» **WHAT YOU HAVE TO DO**
While reading through the material below, copy each line that holds the word "click".

» **DATA EXTRACT**
=== Begin Enclosure ===
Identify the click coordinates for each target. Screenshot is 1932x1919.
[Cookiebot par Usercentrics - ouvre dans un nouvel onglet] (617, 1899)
=== End Enclosure ===
=== Begin Enclosure ===
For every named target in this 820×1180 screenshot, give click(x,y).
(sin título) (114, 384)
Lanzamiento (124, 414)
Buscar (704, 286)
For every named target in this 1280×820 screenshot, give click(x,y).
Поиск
=== End Enclosure ===
» **RESULT**
Identify the click coordinates for each target. Screenshot is 1932x1919.
For every named target in this 820×1180 screenshot, give click(x,y).
For every named target in this 1280×820 screenshot, give click(x,y).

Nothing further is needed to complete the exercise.